---
title: "present and future"
# output: rmarkdown::pdf_document
output: rmarkdown::html_vignette
vignette: >
  %\VignetteIndexEntry{present and future}
  %\VignetteEncoding{UTF-8}
  %\VignetteEngine{knitr::rmarkdown}
editor_options: 
  markdown: 
    wrap: 72
---

```{r, include = FALSE}
knitr::opts_chunk$set(
  collapse = TRUE,
  comment = "#>"
)
# boolean to turn off chunks that download large datasets
eval_chunk <- FALSE
```


Whilst `pastclim` is mostly designed to handle palaeoclimate time series, it can
also be used to manipulate present reconstructions and future projections.
Currently, it covers the WorldClim and the CHELSA datasets, but it could easily be adapted to 
use other sources.

# Present reconstructions

## WorldClim
Present-day reconstructions for WorldClim v2.1 are based on the mean for the period 1970-2000, 
and are available at multiple resolutions of
10 arc-minutes, 5 arc-minutes, 2.5 arc-minute and 0.5 arc-minutes. The resolution
of interest can be obtained by changing the ending of the dataset name 
*WorldClim_2.1_RESm*, e.g. *WorldClim_2.1_10m* or *WorldClim_2.1_5m*. In `pastclim`, the datasets are given
a date of 1985 CE (the mid-point of the period of interest). There are 19 “bioclimatic” variables, as well as monthly 
estimates for minimum, mean, and maximum temperature, and precipitation.

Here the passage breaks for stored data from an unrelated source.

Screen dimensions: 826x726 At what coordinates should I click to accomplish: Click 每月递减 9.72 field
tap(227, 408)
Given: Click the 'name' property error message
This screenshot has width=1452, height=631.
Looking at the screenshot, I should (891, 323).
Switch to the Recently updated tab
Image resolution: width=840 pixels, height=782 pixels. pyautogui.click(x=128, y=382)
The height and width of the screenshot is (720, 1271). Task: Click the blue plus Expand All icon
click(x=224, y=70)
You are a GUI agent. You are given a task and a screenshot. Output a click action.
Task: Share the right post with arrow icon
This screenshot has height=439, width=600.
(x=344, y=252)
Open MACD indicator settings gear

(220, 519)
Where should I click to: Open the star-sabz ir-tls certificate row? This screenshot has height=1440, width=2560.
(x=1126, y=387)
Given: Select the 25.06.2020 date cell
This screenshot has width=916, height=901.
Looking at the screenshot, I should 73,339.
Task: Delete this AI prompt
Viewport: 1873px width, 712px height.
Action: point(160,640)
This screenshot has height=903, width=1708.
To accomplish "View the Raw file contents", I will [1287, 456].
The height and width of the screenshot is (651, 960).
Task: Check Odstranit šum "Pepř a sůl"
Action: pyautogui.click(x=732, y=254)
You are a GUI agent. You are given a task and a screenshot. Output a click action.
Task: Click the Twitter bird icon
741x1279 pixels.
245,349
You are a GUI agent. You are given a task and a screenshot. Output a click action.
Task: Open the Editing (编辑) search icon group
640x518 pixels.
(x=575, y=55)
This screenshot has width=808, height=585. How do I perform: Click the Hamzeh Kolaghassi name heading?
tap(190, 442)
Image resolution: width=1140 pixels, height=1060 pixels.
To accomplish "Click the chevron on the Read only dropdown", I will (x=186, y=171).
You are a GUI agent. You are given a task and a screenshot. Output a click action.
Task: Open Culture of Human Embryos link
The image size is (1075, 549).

So, the annual variables for the 10m arc-minutes dataset are:
```{r}
library(pastclim)
get_vars_for_dataset("WorldClim_2.1_10m")
```

And the monthly variables
```{r}
get_vars_for_dataset("WorldClim_2.1_10m", monthly = TRUE, annual = FALSE)
```

We can manipulate data in the usual way. We start by downloading the dataset:
```{r eval=eval_chunk}
download_dataset(
  dataset = "WorldClim_2.1_10m",
  bio_variables = c("bio01", "bio02", "altitude")
)
```

We can then use `region_slice` to extract the data as a `SpatRaster`:
```{r eval=eval_chunk}
climate_present <- region_slice(
  time_ce = 1985,
  bio_variables = c("bio01", "bio02", "altitude"),
  dataset = "WorldClim_2.1_10m"
)
```

## CHELSA
Present-day reconstructions for CHELSA v2.1 are based on the mean for the period 1981-2000, 
and are available at the high resolution of 0.5 arc-minutes. *CHELSA_2.1_0.5m*. In `pastclim`, the datasets are given
a date of 1990 CE (the mid-point of the period of interest). There are 19 “bioclimatic” variables, as well as monthly 
estimates for minimum, mean, and maximum temperature, and precipitation.

So, the annual variables for the CHELSA dataset are:
```{r}
library(pastclim)
get_vars_for_dataset("CHELSA_2.1_0.5m")
```

And the monthly variables
```{r}
get_vars_for_dataset("CHELSA_2.1_0.5m", monthly = TRUE, annual = FALSE)
```

We can manipulate data in the usual way. We start by downloading the dataset:
```{r eval=eval_chunk}
download_dataset(
  dataset = "CHELSA_2.1_0.5m",
  bio_variables = c("bio01", "bio02")
)
```

We can then use `region_slice` to extract the data as a `SpatRaster`:
```{r eval=eval_chunk}
climate_present <- region_slice(
  time_ce = 1990,
  bio_variables = c("bio01", "bio02"),
  dataset = "CHELSA_2.1_0.5m"
)
```

The datasets for each variable are very large due to the high resolution. Besides
downloading the data, it is also possible to use a virtual raster, leaving the 
files on the server, and only downloading the pixels that are needed. We can achieve
that by using the dataset *CHELSA_2.1_0.5_vsi*. 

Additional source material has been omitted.